Administrative law concerns the power of an admnistrative agency, its process and procedures; which apparently the courts have been unwilling to address in ordering the clear necessary changes in order to better the VA claims filing process (as ruled here: http://www.twincities.com/localnews/ci_13045686); which, as I am sure you will agree, is broken and has been broken for more than 40 years.

Sooner or late, be it a court or the GAO itself, the VA will eventually be overhauled when it can no longer answer for the increasing backlog of disability claims and rising suicide rates linked to inadequate, improper or no care at all on the part of the VA of the nation's veterans.

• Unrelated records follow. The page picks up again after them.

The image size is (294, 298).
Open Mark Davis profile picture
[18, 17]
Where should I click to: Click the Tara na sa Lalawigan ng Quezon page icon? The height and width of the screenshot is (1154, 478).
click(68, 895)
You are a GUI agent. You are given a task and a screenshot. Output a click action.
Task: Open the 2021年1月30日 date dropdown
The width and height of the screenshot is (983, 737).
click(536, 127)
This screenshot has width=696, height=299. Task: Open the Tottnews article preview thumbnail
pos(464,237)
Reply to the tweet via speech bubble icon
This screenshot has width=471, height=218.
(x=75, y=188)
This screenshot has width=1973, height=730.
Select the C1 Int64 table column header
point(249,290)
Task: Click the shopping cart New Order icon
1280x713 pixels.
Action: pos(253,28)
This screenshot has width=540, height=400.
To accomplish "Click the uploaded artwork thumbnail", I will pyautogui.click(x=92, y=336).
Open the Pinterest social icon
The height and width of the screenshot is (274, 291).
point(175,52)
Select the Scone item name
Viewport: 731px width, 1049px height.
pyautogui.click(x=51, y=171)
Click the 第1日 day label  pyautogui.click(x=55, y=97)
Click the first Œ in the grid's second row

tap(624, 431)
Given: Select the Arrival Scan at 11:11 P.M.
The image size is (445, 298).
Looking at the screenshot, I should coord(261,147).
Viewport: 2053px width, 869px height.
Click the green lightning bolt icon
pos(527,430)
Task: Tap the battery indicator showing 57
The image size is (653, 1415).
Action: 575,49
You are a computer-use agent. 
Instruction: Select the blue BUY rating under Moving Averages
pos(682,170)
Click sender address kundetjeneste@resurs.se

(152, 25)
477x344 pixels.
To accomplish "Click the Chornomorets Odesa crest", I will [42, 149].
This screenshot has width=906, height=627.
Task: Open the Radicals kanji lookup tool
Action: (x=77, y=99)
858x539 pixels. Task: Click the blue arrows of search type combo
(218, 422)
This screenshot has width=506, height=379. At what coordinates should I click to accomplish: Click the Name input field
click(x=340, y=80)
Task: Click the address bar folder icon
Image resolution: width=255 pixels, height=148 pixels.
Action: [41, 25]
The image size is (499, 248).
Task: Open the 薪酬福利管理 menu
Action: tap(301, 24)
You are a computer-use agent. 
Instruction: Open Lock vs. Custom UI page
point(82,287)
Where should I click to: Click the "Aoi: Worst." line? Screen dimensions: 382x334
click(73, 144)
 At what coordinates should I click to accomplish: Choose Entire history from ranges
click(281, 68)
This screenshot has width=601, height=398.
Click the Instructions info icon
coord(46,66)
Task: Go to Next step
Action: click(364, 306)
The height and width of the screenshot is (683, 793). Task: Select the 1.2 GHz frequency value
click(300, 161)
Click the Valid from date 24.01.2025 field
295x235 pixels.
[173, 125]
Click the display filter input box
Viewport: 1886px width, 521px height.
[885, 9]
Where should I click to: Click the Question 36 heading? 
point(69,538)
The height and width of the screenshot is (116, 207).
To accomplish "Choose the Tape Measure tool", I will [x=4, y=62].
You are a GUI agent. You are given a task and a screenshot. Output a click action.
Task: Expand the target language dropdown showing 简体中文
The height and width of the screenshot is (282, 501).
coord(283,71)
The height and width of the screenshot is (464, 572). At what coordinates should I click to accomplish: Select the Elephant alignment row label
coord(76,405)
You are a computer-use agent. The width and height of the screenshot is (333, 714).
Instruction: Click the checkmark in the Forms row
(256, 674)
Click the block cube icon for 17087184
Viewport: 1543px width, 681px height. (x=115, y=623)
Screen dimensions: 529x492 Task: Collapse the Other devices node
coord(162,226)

Notwithstanding, this current case/ruling was not about the administrative law of the VA, but rather the fair and just interpretation and application of nondiscretionary statutory law (e.g. the Code of Federal Regulations and United States Code) concerning disability benefits (in part); and whether or not the misinterpretation and misapplication of those statutory laws was in fact a violation of the 'Due Process' clause. The court ruled it did, and in doing so clearly stated that veteran disability benefits and the applicaiton thereof are Constitutionally protected, and not at the discretion of the VA.

Additionally, this case showed a clear example of where the VA, through false documentation, established and facilitated a fallacious denial of the plaintiff's disability claim. This, to me, is another important part of this case that I believe will serve veterans well if used correctly.

It's no secret that the VA has general practictioners conducting the vast majority of C&P exams (except those requiring a specialist - e.g. psychiatrist for PTSD claims); moreover, they're given "read between the lines" instructions to document their findings of a 5-15 minute C&P that supports the VA's position, not the veteran's.

Case in point is the Vietnam veteran I am helping with his chloracne claim. He recently went to a C&P that was specifically for his left knee condition that the VA has been denying since 1970; but the general practitioner - i.e. not an expert in dermatology or chloracne cases as it relates to Agent Orange exposure - basically blew him off in regards to that chloracne claim.

As it was communicated to me, this 40 yr old something dr. made comments that his scaring has healed nicely and referenced his entrance examination record that referenced acne. There is a CFR that clearly stated that if a prior existing condition is made worse by military service, it can be service-connected. Clearly this too young of a doctor does not know this, otherwise he wouldn't have made such an unprofessional remark that had no relevance to the issue at hand.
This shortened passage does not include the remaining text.